Department of Medicine, University of Manitoba, Winnipeg, Manitoba, Canada; Department of Immunology, University of Manitoba, Winnipeg, Manitoba, Canada; Shared Health Services Manitoba, Winnipeg, Manitoba, Canada.
George and Fay Yee Centre for Healthcare Innovation, University of Manitoba, Winnipeg, Manitoba, Canada.
Am J Transplant. 2023 Dec;23(12):1882-1892. doi: 10.1016/j.ajt.2023.07.025. Epub 2023 Aug 4.
De novo donor-specific antibody (dnDSA) after renal transplantation has been shown to correlate with antibody-mediated rejection and allograft loss. However, the lack of proven interventions and the time and cost associated with annual screening for dnDSA are difficult to justify for all recipients. We studied a well-characterized consecutive cohort (n = 949) with over 15 years of prospective dnDSA surveillance to identify risk factors that would help institute a resource-responsible surveillance strategy. Younger recipient age and HLA-DR/DQ molecular mismatch were independent predictors of dnDSA development. Combining both risk factors into recipient age molecular mismatch categories, we found that 52% of recipients could be categorized as low-risk for dnDSA development (median subclinical dnDSA-free survival at 5 and 10 years, 98% and 97%, respectively). After adjustment, multivariate correlates of dnDSA development included tacrolimus versus cyclosporin maintenance immunosuppression (hazard ratio [HR], 0.37; 95% CI, 0.2-0.6; P < .0001) and recipient age molecular mismatch category: intermediate versus low (HR, 2.48; 95% CI, 1.5-4.2; P = .0007), high versus intermediate (HR, 2.56; 95% CI, 1.6-4.2; P = .0002), and high versus low (HR, 6.36; 95% CI, 3.7-10.8; P < .00001). When combined, recipient age and HLA-DR/DQ molecular mismatch provide a novel data-driven approach to reduce testing by >50% while selecting those most likely to benefit from dnDSA surveillance.

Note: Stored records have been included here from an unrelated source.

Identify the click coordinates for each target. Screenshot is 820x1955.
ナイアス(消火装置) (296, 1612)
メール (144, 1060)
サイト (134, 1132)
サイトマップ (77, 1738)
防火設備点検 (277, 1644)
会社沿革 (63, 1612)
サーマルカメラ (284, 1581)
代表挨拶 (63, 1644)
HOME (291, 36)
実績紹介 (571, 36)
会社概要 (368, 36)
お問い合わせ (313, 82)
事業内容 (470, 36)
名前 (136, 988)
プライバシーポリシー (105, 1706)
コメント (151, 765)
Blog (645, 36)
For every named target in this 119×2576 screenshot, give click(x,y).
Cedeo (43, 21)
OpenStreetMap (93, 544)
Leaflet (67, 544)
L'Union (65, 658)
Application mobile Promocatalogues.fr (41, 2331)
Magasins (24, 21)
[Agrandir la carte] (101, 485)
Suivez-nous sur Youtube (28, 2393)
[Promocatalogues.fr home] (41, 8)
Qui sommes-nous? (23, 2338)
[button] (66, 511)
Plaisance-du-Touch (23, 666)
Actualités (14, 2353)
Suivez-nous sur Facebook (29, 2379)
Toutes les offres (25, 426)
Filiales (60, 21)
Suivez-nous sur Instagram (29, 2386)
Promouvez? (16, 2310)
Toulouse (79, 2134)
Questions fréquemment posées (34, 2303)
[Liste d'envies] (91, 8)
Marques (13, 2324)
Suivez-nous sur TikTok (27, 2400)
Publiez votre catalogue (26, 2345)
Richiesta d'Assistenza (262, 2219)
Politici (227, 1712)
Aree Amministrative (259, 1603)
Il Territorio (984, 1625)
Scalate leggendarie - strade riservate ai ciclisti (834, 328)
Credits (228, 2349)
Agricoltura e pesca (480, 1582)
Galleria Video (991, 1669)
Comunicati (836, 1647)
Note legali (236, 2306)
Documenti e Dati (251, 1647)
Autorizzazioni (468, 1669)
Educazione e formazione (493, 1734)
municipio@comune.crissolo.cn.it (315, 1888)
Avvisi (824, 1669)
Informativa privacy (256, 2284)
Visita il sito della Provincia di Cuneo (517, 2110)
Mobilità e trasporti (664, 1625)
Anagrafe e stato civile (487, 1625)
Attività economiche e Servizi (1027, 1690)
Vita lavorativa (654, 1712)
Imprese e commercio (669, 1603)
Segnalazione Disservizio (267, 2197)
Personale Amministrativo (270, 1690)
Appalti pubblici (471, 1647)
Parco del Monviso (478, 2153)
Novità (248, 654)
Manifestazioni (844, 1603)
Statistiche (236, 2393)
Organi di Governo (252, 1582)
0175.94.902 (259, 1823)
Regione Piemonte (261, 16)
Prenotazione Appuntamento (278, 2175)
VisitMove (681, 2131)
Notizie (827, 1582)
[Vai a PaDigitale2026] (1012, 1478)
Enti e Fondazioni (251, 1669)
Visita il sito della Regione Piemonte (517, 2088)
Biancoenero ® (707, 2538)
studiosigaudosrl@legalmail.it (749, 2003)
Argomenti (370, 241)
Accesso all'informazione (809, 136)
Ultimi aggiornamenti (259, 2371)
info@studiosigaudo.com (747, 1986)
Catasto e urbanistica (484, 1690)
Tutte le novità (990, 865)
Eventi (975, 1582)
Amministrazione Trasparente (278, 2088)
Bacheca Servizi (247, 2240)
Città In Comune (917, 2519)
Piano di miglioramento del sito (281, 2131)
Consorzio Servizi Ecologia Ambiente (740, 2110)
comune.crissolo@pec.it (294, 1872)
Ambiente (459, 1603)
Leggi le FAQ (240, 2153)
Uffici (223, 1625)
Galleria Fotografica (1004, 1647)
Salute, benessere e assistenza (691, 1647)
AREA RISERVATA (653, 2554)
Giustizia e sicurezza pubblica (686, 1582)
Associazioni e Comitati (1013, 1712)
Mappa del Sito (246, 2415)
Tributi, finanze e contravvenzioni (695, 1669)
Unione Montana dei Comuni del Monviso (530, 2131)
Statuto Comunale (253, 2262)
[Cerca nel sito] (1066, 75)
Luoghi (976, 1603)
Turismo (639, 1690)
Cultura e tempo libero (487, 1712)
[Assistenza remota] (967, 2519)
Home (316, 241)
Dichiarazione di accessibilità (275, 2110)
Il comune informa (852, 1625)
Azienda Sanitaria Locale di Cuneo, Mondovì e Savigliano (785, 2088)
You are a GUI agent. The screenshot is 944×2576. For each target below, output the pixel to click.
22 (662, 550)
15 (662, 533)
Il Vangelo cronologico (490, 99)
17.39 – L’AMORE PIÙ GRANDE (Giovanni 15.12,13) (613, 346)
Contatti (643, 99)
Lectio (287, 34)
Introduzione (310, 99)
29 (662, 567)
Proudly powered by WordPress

肾移植后新出现的供体特异性抗体(dnDSA)已被证明与抗体介导的排斥反应和移植物丢失相关。然而,缺乏经过验证的干预措施,以及每年筛查 dnDSA 相关的时间和成本,使得所有受者都难以接受。我们研究了一个特征明确的连续队列(n=949),该队列进行了超过 15 年的前瞻性 dnDSA 监测,以确定有助于建立资源负责的监测策略的风险因素。受者年龄较小和 HLA-DR/DQ 分子错配是 dnDSA 发展的独立预测因素。将这两个风险因素结合到受者年龄分子错配类别中,我们发现 52%的受者可以归类为 dnDSA 发展的低风险(中位数亚临床 dnDSA 无复发生存率在 5 年和 10 年分别为 98%和 97%)。调整后,dnDSA 发展的多变量相关因素包括他克莫司与环孢素维持免疫抑制(风险比 [HR],0.37;95%置信区间,0.2-0.6;P<.0001)和受者年龄分子错配类别:中危与低危(HR,2.48;95%置信区间,1.5-4.2;P=0.0007),高危与中危(HR,2.56;95%置信区间,1.6-4.2;P=0.0002),高危与低危(HR,6.36;95%置信区间,3.7-10.8;P<.00001)。当两者结合时,受者年龄和 HLA-DR/DQ 分子错配为减少检测提供了一种新颖的基于数据的方法,可将检测减少超过 50%,同时选择最有可能从 dnDSA 监测中获益的受者。